Exercise goal
Whenever a line in the records below contains "Sort", pick it out.
*** Begin section ***
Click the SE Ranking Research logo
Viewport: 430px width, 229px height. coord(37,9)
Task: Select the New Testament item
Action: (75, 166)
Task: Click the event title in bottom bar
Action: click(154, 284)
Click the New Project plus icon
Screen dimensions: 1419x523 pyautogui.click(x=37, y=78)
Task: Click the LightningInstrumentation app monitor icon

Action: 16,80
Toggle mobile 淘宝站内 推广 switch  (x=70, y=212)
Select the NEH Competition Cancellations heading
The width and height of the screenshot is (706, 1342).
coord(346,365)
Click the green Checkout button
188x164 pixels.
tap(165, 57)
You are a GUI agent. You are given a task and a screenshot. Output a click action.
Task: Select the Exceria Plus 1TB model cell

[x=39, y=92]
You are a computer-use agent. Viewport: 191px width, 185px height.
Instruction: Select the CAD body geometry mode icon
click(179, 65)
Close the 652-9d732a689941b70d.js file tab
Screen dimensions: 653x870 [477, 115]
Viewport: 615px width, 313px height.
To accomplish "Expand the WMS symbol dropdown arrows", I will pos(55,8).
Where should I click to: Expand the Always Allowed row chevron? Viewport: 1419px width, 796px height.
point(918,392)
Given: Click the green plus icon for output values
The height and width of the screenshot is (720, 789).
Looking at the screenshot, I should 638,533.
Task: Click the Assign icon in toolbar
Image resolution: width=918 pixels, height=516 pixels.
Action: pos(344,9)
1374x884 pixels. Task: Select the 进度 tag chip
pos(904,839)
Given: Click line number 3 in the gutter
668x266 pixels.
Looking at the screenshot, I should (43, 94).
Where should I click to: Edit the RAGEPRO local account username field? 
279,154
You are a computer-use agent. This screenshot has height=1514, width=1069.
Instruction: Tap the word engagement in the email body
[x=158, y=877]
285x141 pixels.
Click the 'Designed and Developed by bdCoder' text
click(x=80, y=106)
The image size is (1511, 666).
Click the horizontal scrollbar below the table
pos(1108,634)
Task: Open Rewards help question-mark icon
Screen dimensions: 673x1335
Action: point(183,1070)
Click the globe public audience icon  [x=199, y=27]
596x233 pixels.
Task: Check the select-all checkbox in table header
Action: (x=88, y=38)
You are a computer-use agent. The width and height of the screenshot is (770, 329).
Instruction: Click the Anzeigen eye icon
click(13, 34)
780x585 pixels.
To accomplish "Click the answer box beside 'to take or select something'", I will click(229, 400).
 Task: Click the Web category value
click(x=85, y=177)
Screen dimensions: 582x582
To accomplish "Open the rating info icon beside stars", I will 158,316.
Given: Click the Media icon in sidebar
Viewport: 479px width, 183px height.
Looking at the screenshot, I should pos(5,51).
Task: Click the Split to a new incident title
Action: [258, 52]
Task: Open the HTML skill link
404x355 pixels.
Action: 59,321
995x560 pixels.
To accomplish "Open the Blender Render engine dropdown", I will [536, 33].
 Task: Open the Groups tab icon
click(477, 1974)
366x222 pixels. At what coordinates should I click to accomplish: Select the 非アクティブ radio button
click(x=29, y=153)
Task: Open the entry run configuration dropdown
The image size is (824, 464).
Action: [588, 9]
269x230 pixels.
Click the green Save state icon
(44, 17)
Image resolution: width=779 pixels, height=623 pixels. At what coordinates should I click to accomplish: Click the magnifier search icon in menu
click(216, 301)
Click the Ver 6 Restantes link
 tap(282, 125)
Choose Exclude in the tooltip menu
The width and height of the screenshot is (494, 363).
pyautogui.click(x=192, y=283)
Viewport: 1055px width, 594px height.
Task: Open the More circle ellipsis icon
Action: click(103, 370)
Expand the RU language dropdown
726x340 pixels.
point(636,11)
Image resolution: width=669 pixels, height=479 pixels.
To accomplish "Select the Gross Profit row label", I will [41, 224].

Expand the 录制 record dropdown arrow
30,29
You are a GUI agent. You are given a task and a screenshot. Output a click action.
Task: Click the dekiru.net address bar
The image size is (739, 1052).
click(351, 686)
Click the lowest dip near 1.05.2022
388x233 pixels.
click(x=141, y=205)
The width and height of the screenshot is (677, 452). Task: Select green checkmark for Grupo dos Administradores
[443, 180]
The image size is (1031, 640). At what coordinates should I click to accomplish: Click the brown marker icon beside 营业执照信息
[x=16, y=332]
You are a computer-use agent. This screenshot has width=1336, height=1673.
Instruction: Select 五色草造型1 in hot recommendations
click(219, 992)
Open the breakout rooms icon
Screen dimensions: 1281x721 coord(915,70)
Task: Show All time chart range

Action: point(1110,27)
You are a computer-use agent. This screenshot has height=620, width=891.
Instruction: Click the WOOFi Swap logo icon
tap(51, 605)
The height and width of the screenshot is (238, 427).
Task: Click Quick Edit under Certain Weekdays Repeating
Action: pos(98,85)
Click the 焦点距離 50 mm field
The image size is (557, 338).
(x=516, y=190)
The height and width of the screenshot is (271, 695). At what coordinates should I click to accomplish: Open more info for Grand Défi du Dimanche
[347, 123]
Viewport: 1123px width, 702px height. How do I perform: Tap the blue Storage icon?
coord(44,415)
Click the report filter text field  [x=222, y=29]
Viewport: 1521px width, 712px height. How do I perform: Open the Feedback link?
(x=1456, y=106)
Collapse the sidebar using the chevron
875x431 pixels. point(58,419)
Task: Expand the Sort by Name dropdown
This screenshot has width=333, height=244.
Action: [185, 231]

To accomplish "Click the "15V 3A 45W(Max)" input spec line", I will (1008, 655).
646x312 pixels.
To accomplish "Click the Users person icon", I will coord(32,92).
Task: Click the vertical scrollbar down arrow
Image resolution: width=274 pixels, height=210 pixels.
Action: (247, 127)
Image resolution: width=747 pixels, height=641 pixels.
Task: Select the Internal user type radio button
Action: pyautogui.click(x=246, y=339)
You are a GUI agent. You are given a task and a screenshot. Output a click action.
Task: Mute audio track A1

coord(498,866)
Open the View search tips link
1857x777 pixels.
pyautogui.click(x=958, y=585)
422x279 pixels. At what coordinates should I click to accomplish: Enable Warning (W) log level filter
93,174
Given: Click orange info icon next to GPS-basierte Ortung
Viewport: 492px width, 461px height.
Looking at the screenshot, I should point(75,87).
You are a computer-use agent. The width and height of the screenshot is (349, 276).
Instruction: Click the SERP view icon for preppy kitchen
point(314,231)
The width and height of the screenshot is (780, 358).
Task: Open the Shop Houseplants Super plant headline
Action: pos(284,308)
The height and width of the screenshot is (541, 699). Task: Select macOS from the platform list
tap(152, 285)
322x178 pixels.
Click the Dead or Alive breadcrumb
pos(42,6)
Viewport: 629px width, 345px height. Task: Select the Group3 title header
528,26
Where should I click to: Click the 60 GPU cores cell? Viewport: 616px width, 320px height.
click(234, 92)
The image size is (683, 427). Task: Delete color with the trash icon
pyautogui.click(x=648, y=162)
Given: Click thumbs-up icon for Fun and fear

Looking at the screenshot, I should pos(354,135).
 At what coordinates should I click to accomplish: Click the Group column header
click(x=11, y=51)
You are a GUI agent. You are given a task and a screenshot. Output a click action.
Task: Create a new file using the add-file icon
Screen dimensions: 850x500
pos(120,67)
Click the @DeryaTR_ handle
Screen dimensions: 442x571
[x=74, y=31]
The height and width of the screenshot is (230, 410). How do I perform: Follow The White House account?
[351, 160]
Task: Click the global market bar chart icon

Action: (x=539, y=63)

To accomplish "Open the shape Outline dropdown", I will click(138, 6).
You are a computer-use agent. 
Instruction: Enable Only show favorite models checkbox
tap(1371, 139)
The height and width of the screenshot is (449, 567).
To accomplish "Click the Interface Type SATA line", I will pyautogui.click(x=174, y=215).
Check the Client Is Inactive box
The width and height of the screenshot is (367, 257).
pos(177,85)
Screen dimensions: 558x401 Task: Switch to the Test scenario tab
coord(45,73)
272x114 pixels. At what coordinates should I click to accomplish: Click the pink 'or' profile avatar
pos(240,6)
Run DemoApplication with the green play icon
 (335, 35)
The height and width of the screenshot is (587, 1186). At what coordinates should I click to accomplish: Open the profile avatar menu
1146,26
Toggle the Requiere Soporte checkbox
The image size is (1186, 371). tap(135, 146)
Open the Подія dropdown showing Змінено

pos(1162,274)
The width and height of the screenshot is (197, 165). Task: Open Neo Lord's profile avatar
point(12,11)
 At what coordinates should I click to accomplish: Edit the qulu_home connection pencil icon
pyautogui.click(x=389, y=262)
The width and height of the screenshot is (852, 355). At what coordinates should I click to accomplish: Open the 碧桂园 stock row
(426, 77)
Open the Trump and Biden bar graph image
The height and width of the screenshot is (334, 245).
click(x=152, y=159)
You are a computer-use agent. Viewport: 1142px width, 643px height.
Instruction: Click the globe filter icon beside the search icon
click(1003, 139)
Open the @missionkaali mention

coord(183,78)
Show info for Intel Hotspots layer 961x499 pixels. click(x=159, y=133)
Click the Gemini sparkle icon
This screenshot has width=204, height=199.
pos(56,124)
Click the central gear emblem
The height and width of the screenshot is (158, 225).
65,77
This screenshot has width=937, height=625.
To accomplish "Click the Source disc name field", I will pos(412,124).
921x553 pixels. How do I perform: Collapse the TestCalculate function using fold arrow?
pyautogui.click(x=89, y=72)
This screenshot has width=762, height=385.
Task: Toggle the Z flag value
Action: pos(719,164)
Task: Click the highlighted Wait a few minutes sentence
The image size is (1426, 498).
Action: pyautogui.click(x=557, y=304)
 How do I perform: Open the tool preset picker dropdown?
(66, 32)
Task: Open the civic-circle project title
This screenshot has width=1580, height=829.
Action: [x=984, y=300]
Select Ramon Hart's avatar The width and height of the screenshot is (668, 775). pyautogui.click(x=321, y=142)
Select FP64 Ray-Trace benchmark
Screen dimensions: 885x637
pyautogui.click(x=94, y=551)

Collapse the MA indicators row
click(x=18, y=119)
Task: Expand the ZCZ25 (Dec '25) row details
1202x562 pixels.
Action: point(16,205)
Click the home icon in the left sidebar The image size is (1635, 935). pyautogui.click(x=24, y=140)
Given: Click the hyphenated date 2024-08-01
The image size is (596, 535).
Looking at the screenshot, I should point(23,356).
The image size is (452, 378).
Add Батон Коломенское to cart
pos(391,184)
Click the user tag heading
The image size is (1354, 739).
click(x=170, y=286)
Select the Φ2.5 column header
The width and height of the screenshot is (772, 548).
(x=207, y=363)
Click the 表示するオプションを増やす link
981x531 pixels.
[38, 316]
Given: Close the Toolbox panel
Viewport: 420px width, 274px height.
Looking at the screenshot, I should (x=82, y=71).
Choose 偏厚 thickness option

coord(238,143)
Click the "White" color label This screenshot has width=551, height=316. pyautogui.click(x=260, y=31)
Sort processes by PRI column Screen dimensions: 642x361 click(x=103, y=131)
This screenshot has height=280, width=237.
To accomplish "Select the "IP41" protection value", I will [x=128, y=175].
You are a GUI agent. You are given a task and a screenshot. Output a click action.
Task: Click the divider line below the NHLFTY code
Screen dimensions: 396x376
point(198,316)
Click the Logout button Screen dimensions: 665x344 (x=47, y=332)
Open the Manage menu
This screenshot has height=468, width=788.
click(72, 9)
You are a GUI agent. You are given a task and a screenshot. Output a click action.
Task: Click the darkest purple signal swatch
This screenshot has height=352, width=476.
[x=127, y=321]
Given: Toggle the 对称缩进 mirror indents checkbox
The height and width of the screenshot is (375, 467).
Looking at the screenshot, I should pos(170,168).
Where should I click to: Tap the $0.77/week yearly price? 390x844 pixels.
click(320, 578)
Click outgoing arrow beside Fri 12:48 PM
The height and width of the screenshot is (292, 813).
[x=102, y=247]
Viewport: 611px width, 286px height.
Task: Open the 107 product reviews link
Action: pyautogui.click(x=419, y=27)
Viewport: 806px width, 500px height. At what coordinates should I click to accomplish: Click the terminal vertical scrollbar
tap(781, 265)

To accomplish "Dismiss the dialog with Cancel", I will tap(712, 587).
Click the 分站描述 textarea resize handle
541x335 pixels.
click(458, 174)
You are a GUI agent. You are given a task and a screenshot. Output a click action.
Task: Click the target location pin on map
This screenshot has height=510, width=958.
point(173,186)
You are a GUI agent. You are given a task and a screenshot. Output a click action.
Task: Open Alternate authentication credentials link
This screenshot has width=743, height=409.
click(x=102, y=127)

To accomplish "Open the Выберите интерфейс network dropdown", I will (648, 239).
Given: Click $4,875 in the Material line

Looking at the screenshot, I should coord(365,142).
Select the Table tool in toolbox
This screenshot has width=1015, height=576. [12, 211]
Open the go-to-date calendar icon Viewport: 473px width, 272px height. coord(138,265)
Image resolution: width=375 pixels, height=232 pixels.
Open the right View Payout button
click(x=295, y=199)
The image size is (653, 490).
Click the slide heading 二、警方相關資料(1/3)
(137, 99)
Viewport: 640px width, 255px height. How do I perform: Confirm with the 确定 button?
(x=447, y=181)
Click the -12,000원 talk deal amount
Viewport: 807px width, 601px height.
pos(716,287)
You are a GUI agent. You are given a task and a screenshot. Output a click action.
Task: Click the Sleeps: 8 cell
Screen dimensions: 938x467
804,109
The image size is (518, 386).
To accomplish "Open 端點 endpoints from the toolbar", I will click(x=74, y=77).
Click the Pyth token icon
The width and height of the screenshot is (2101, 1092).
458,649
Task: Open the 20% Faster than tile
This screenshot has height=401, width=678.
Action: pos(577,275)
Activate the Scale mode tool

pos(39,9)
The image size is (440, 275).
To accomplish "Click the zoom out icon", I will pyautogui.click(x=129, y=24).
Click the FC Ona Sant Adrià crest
*** End section ***
Exercise answer
Task: Expand the Sort by Name dropdown
Sort processes by PRI column Screen dimensions: 642x361 click(x=103, y=131)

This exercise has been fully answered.